Although no one has voiced it yet, she knows they must be thinking it.
“We need to tell people,” she says. “While we wait for the death certificate, we need to start making plans.”
“I still can’t believe it,” her father says. “How can we tell people what doesn’t seem real?”
“I don’t know.” A beat. “But we have to.”
“He was supposed to scatter my ashes, not the other way around,” says her mother. “What parent ever thinks about planning their child’s funeral?”
“I know, Mom. I’m sorry. I can make the calls. Should I start with the temple?”
Her mother stares at the table, blank.
“Mom?”
“Back in India, a pandit once told me that people who take their lives are sent to the lowest level of hell. In their next lives, they have a lowly birth.”
“It isn’t true, Mom. You can’t think of that now. It doesn’t help.”
“No pandit,” her mother mutters. “And if we have to tell them something, we will say that he died in a car accident.”
“But that isn’t what happened.”
“It’s what we will tell them.”
“But Mom—”
“It’s nobody’s business.”
“If Sunil died of cancer we wouldn’t be hiding it.”
“No one judges people who die of cancer.”
“People will understand.”
“How do you know?”
Kavita pauses, briefly. “I guess I don’t.”
Her mother arches her eyebrows as if to say, exactly.
“What difference does it make what we tell them?” her father interjects. “It won’t bring back my boy.” He holds his forehead. “My baby.…”
Staring across the table, Kavita watches her parents, their slumped bodies and pained faces, aware of the broken pieces floating inside them, tearing at them with jagged edges, because her body holds the same broken pieces, too. “I’m sorry,” she says. “I didn’t mean to upset you.” Leaning back on her chair, she rubs a line up and down her forehead, wishing for insight. “Whatever you want, that’s what we’ll do.” It is her job to get them through this ordeal without causing any more harm than has been caused already.
“A private cremation,” her mother continu
es as she dabs her cheeks. “The next day, we will have a memorial here. We will bring my beta home.” Her chin quivers, uncontrollably. “He has been away from us for too long already.” Her mother clamps her eyes shut, as she slowly shakes her head from side to side, in disbelief of their reality, and of the plans she has been forced to make, tear after tear dropping into her lap without a sound.

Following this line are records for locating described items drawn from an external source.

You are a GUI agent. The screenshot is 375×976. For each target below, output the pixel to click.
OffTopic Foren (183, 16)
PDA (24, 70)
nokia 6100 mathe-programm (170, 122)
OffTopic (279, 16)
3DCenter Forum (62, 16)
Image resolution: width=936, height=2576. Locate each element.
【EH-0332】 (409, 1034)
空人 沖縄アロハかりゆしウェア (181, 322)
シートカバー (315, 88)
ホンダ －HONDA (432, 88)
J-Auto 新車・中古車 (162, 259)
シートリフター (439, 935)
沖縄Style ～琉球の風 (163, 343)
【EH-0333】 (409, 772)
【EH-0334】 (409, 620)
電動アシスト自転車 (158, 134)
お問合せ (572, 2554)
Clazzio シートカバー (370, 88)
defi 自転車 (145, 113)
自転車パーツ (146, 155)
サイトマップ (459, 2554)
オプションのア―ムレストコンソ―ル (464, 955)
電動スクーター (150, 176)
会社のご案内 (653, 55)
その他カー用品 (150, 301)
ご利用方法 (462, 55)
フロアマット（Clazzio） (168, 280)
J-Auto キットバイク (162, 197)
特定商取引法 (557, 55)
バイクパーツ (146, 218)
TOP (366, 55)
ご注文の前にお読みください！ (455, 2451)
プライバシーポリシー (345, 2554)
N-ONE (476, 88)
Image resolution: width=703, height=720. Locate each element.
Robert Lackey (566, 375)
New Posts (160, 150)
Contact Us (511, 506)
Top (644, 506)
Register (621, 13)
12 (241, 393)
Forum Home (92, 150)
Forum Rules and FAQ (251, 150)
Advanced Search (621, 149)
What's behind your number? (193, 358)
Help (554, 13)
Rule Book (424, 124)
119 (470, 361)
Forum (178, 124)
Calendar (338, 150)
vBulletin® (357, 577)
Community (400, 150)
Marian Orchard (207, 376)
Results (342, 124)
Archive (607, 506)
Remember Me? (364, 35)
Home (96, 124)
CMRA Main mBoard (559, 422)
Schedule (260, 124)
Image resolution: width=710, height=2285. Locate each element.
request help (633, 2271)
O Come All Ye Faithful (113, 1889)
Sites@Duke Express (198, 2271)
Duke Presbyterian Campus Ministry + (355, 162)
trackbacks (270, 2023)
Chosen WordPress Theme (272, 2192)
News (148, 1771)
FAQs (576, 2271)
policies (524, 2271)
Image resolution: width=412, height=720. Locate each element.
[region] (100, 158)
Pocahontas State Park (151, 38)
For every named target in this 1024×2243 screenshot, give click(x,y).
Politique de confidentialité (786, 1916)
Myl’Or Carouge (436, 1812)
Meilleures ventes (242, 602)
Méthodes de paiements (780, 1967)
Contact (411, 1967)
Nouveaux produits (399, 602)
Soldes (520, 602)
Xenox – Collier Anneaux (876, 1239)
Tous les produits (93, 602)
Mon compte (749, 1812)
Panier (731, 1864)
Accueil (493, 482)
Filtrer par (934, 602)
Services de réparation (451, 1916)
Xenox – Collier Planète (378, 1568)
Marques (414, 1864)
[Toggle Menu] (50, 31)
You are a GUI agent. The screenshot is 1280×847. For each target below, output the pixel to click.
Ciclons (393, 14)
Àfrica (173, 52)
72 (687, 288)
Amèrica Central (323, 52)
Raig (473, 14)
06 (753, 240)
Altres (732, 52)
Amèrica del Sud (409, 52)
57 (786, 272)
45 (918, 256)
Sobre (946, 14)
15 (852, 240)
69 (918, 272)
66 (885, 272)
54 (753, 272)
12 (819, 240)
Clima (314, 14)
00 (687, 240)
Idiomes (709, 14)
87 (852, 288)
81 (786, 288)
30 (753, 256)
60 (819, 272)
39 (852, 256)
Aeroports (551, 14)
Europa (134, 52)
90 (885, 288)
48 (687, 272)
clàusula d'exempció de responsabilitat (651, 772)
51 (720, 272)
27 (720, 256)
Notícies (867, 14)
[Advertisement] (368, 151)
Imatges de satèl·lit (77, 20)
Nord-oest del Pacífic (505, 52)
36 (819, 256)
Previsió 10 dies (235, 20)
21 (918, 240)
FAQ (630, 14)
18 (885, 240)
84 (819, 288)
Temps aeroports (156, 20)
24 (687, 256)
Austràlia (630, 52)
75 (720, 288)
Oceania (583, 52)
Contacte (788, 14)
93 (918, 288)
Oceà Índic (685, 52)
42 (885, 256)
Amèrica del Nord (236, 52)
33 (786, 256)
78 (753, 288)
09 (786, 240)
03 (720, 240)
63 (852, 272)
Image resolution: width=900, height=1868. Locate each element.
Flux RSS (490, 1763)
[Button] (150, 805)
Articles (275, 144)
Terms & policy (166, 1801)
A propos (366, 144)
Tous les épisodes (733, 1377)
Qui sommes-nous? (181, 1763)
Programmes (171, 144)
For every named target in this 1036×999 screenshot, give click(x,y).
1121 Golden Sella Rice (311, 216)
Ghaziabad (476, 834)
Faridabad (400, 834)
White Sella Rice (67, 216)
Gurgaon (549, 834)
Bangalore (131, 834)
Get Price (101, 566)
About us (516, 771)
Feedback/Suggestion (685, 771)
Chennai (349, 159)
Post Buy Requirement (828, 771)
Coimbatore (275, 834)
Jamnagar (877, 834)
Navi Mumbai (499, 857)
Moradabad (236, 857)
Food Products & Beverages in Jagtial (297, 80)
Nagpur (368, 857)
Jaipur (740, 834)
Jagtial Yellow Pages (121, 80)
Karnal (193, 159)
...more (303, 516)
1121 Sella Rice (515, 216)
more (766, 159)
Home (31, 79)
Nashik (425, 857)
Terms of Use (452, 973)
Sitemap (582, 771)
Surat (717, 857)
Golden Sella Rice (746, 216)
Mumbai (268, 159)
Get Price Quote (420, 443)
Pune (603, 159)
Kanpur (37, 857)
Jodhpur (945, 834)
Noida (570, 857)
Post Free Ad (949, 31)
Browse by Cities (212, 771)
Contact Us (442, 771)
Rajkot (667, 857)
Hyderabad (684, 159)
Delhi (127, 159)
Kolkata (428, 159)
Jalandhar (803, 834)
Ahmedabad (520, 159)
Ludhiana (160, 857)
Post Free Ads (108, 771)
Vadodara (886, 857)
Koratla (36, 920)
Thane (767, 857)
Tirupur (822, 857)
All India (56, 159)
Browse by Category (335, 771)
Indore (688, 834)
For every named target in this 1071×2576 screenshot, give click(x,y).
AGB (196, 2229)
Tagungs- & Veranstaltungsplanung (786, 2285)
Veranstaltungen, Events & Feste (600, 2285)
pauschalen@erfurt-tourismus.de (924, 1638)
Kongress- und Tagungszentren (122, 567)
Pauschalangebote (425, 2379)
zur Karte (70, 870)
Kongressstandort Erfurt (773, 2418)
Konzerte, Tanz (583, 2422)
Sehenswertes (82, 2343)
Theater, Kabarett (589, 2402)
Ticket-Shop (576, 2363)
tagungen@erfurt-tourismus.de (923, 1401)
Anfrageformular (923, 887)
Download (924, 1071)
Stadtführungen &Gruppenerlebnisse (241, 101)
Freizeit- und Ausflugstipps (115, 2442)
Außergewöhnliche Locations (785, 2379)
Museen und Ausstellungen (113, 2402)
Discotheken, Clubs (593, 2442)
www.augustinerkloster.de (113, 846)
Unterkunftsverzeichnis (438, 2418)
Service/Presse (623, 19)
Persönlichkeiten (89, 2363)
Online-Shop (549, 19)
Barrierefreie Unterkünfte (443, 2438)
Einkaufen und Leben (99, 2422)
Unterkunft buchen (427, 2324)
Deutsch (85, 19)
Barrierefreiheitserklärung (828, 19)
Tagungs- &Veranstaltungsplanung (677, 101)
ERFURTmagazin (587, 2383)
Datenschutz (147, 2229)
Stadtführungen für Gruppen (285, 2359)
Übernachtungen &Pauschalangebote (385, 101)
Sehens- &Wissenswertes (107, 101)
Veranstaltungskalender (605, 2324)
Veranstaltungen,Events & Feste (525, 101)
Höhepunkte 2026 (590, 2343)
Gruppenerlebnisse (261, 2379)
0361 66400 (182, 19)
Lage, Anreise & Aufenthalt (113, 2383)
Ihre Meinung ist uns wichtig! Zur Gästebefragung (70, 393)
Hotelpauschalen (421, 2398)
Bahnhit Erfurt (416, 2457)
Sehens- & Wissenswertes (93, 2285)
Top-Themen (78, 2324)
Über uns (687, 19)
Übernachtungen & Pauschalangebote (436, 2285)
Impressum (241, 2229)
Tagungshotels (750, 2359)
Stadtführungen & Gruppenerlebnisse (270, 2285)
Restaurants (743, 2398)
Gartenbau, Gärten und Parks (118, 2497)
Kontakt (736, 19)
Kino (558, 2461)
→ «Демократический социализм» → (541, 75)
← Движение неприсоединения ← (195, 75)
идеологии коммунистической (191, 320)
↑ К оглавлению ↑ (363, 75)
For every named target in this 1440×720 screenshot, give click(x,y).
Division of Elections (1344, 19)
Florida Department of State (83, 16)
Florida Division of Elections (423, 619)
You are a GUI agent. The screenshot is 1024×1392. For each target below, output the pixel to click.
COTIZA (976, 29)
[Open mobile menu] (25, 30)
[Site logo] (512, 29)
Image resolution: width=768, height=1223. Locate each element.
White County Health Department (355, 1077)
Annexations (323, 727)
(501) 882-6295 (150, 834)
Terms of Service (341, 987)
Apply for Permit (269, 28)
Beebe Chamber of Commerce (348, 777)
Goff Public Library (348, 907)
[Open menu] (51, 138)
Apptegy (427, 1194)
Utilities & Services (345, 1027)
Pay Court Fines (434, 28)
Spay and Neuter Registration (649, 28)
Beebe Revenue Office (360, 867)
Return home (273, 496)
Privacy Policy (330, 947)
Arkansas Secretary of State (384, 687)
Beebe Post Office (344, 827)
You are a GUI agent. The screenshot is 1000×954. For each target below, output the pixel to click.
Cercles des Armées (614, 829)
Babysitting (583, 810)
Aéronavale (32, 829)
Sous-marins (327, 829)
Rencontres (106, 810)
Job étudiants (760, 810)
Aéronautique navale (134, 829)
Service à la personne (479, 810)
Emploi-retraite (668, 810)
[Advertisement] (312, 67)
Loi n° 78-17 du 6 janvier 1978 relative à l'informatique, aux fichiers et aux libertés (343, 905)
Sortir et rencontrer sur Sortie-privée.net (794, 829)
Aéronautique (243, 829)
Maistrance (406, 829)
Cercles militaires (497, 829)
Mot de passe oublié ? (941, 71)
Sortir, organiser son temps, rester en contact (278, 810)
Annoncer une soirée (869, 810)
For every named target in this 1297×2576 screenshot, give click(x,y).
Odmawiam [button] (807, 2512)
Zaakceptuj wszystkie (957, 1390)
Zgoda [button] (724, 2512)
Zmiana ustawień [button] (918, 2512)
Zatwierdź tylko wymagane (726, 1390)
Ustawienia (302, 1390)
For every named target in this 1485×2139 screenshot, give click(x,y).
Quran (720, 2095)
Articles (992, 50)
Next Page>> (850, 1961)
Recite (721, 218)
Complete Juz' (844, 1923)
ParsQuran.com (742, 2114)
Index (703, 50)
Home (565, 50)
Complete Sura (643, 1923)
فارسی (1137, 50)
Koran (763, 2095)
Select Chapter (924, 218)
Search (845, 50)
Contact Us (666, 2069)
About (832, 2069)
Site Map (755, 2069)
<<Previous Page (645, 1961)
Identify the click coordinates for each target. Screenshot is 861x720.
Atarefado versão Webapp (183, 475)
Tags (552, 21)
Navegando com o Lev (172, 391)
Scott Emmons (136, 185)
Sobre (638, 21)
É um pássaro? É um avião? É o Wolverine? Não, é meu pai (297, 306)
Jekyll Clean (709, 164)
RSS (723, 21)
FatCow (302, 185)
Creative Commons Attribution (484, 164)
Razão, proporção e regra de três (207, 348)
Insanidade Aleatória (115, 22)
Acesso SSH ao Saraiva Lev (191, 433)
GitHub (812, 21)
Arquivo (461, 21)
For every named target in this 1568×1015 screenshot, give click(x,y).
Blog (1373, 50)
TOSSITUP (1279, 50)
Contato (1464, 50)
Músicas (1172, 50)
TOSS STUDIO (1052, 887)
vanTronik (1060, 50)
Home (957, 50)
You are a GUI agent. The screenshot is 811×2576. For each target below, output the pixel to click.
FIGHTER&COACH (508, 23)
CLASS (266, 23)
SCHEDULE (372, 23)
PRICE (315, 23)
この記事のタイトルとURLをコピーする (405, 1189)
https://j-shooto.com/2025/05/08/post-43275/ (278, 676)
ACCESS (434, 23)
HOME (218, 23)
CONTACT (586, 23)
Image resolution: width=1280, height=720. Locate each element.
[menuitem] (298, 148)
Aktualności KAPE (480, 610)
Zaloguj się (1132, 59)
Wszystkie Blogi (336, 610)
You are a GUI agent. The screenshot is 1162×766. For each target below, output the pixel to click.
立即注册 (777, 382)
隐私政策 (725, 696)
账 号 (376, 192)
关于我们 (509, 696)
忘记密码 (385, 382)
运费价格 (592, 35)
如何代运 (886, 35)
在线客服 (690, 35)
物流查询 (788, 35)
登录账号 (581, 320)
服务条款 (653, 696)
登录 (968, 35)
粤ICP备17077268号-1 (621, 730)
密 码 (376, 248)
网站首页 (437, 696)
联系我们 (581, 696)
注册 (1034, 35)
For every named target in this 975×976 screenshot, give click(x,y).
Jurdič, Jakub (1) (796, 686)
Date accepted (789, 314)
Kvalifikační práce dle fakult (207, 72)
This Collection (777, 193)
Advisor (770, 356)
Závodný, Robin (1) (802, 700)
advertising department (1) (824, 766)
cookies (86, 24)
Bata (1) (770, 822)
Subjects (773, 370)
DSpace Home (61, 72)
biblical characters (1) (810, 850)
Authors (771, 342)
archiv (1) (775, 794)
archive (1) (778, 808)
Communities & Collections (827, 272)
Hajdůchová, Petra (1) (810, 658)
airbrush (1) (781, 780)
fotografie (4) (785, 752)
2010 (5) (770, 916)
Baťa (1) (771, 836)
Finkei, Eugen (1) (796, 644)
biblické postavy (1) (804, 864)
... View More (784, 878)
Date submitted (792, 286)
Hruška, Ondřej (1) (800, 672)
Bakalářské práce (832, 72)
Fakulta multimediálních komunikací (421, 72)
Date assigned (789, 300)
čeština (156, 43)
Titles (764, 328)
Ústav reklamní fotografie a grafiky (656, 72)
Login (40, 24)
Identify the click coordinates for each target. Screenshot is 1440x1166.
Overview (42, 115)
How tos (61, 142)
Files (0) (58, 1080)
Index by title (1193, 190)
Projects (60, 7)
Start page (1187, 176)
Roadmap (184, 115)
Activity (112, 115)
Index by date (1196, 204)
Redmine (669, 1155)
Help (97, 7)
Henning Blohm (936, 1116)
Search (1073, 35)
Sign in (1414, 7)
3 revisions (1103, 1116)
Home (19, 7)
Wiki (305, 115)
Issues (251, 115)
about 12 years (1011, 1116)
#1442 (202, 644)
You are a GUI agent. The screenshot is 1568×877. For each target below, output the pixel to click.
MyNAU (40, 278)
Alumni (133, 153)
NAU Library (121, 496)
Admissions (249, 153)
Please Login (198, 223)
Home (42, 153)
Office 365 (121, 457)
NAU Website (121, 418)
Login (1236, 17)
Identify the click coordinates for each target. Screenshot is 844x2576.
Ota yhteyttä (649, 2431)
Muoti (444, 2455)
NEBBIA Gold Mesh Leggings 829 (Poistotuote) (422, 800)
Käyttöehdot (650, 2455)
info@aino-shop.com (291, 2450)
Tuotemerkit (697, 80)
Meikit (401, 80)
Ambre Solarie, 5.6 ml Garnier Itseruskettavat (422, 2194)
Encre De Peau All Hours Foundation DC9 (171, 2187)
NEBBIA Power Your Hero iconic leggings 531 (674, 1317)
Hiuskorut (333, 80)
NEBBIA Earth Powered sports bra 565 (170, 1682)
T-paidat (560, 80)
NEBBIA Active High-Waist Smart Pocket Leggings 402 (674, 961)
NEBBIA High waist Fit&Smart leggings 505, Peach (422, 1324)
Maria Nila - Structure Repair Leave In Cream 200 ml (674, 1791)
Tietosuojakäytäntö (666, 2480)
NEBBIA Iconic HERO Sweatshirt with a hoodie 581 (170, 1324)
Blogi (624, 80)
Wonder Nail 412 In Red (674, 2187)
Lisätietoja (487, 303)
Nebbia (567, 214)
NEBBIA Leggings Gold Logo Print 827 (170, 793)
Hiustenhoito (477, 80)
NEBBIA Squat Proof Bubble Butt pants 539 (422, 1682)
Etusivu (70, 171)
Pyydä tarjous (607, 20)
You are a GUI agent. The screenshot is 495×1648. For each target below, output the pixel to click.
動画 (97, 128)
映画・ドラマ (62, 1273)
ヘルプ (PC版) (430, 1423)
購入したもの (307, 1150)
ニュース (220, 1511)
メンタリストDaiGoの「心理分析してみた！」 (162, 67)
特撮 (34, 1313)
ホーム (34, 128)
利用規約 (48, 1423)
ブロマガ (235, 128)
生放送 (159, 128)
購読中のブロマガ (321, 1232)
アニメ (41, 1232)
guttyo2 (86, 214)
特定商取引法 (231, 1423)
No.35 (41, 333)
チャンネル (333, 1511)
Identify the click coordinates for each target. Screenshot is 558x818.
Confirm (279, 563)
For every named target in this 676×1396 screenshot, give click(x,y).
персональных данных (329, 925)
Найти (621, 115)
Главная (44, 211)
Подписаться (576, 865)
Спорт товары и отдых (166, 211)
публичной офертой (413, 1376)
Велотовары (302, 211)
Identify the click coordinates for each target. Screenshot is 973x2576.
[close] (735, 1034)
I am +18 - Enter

Kavita has witnessed her mother cry many times in the last ten days, and it is awful every time, but at least during the days of Sunil’s disappearance, there was always hope to stop them. Now there is nothing but this awful reality to face. There is nothing but her mother’s tears and the bleak knowledge that Kavita will never be able to make what has gone terribly wrong, right again. Helplessly, she tells them, “It’s all right. Everything’s going to be all right.” But of course, it won’t.
After compiling a list of people Kavita will have to call, her mother goes to lie down and her father goes to sit in the backyard, as though with Sunil’s death the last stitch holding them together has snapped and at last they are free to fall away from each other. But Kavita can’t think about her parents’ failing marriage now. There’s still too much work to do.
She scans her list again. Writes a note reminding herself to call the police inspector to find out when Sunil’s body will be transported to Ottawa. Scribbles another reminder about calling her office to arrange bereavement leave for the rest of the week. After that, she will use up her sick days and unused vacation, which should buy her another month. Once that runs out, she will have to reassess. What else? she thinks. What does she know about funeral planning? Frustrated, she pushes the list away and decides to check on Nirav. She finds him in her bedroom, already dressed in work clothes, packing up his things.
“What’s going on?” she asks.
“I’m going to work.”
“I could use your help today. There are a lot of calls to make.”
“I don’t even know a quarter of the people on that list.”
“Well, remember to call your family, okay?”